El productor de 'Shout at the Devil' desvela la verdad sobre Mötley Crüe: "Vince Neil no daba la talla"

Tom Werman habla sobre cómo era la verdadera dinámica de Mötley Crüe en el estudio de grabación
El productor de 'Shout at the Devil' desvela la verdad sobre Mötley Crüe: "Vince Neil no daba la talla"

Tiempo de lectura: 3’

En una nueva entrevista con Full in Bloom, el productor Tom Weman, quien trabajara en el exitoso 'Shout at the Devil' (1983) de Mötley Crüe, ha hablado sobre cómo fue el proceso de grabación del disco, además de sincerarse sobre la dinámica de la banda en el estudio de grabación, afirmando que Vince Neil era el eslabón débil del conjunto.
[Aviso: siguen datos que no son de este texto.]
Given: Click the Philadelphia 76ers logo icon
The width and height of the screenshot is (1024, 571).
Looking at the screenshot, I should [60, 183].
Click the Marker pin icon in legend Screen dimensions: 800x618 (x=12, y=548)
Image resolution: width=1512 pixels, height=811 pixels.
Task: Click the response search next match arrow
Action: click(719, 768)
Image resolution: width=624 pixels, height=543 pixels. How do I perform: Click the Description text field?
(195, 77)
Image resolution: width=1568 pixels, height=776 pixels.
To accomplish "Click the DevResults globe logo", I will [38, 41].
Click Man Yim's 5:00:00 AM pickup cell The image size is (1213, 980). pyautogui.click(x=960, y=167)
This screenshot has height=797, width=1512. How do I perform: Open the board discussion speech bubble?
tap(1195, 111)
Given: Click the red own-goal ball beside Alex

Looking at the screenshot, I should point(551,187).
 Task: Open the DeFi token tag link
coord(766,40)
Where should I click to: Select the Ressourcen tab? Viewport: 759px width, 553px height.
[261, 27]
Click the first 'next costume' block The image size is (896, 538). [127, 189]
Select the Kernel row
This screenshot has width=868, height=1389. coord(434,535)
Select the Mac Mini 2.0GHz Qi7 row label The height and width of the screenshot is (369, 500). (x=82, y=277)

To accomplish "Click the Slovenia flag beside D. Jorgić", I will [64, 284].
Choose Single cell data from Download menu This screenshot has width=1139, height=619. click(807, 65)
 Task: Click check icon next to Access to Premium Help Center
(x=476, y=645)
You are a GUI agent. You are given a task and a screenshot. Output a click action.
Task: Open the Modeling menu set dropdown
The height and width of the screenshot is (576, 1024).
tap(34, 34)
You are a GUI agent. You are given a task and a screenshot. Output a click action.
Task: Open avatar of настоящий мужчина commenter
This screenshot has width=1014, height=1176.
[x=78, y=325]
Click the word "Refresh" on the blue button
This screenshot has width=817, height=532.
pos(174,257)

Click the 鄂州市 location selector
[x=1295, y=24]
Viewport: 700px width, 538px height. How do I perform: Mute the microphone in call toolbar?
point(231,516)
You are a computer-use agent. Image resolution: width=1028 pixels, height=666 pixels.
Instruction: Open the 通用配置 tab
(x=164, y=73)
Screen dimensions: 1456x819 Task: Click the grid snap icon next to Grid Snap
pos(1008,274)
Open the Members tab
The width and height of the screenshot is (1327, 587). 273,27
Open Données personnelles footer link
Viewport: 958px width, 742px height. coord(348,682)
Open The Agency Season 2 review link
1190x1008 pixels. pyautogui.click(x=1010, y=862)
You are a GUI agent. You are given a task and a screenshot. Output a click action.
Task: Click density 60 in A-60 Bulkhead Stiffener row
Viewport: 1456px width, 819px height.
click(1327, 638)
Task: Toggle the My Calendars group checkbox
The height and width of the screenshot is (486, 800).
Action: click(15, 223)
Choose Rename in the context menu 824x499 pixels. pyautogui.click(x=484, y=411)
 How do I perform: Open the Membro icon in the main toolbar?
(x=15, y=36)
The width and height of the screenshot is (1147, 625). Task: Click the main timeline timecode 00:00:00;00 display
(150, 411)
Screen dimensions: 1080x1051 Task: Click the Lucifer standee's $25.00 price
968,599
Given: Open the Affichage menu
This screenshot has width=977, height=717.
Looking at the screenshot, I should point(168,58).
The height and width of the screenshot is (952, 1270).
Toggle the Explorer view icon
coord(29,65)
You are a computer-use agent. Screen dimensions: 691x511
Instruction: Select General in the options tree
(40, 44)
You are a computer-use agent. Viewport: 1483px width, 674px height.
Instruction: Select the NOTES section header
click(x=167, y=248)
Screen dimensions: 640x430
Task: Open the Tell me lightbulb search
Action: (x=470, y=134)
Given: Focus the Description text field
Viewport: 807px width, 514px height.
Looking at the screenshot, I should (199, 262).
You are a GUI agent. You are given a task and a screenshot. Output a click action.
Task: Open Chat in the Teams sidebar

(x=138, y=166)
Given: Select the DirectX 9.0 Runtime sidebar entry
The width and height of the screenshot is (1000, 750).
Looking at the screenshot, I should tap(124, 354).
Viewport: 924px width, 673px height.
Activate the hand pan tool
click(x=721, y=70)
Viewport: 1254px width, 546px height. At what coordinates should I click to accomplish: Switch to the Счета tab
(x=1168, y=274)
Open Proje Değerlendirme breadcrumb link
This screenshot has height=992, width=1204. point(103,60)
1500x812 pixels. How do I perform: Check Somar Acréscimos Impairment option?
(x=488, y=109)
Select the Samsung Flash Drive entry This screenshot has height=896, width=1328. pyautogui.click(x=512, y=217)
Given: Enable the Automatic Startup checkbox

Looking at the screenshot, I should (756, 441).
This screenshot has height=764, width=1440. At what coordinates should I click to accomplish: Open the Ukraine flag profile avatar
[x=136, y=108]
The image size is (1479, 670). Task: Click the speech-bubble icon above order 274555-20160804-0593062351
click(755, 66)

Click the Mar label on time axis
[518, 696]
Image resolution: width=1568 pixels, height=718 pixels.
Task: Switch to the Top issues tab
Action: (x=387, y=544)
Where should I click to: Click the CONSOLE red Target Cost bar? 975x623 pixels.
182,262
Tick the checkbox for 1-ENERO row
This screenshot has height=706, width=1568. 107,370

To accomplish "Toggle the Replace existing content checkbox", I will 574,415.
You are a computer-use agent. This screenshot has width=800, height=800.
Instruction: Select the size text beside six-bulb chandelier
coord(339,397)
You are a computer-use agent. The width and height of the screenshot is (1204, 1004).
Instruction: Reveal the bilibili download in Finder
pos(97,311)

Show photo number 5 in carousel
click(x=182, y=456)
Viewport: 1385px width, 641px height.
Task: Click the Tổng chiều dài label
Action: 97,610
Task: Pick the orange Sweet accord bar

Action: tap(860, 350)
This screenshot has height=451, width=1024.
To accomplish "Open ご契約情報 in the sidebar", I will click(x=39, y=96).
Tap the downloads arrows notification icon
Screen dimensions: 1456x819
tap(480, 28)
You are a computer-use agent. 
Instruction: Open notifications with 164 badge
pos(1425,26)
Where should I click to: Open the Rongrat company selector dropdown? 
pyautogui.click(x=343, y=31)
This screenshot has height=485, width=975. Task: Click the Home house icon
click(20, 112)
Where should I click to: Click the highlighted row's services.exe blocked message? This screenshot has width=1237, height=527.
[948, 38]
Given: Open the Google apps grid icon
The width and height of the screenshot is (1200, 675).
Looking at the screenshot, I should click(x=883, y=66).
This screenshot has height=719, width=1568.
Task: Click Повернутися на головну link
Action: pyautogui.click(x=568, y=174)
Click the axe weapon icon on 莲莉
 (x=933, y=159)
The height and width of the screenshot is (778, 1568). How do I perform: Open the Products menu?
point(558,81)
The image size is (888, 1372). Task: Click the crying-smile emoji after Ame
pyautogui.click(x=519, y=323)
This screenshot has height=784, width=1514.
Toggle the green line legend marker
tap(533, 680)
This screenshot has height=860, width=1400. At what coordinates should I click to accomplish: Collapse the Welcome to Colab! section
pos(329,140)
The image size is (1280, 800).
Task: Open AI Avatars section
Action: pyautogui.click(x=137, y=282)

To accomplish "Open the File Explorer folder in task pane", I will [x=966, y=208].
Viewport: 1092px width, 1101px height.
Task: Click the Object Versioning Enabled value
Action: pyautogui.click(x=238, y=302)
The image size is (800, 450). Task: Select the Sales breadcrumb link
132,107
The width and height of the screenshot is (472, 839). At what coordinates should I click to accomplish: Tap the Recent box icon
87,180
"Todos participaron el el proceso de composición, Nikki Sixx era el primero, Tommy Lee era el segundo, aunque la persona más creativa de la banda y, en tercer lugar, estaba Mick Mars. Vince, ya sabes, hacía lo que tenía que hacer, pero no participaba tanto como el resto. Nikki era el cerebro detrás de aquellos trajes".

Sin embargo, en este álbum, como le recordó el entrevistador a Werman, Tommy Lee no aparece en los créditos como compositor.

"No sé, no recuerdo quién aparece o quién no, pero su contribución a la banda era real. Es un tipo increíble, para mí, está ahí junto a Bun E. Carlos, de Cheap Trick, que es uno de los mejores baterías con los que he tenido el placer de trabajar. Tommy está a ese nivel. Es muy bueno, a ambos les gusta lo que hacen y, además, les sale de forma natural".

"Además, era un tipo realmente curioso y sin miedo a experimentar cuando trataba su enfoque de la batería, siempre quería usar tecnología. De hecho, él estaba muy metido en el tema de los samples antes de que se pusieran de moda".

"Recuerdo eso y también estar agradecido hacia él por grabar unos tracks de batería muy buenos de forma muy rápida, de manera que no tuve que editar demasiados detalles. Al final, te hace falta una pista sólita de batería sobre la que construir y él te la conseguía. Encima transmitía muy buen rollo en el estudio, se esforzaba mucho cuando iban a tocar. De hecho, antes de grabar, daban un repaso a la canción en directo".

"Recuerdo tener más problemas con Vince. Él llegaba ahí y lo intentaba con todas sus fuerzas, pero había momentos en los que no daba la talla porque había estado toda la noche anterior de fiesta".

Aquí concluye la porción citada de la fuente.